* Dataset records *
---------------
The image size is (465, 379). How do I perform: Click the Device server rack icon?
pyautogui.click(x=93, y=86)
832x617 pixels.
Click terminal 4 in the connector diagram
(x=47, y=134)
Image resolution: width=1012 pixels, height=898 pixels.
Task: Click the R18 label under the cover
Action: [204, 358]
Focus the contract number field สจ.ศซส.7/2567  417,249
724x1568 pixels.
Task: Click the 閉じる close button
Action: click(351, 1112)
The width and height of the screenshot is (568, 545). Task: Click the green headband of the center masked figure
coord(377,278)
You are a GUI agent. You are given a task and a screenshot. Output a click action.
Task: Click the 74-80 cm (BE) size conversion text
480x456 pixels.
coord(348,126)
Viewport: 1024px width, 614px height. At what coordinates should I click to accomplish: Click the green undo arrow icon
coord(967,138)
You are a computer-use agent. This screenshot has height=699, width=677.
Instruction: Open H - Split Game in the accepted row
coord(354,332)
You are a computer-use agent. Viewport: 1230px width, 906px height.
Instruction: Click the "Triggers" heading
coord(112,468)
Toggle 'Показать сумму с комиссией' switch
---------------
* WHAT YOU NEED TO DO *
From the data above, output only the lines between the line containing "Task: Click the 74-80" and the line containing "You are a computer-use agent. This", inclusive, exactly as written.

* THE COMPLETED TASK *
Task: Click the 74-80 cm (BE) size conversion text
480x456 pixels.
coord(348,126)
Viewport: 1024px width, 614px height. At what coordinates should I click to accomplish: Click the green undo arrow icon
coord(967,138)
You are a computer-use agent. This screenshot has height=699, width=677.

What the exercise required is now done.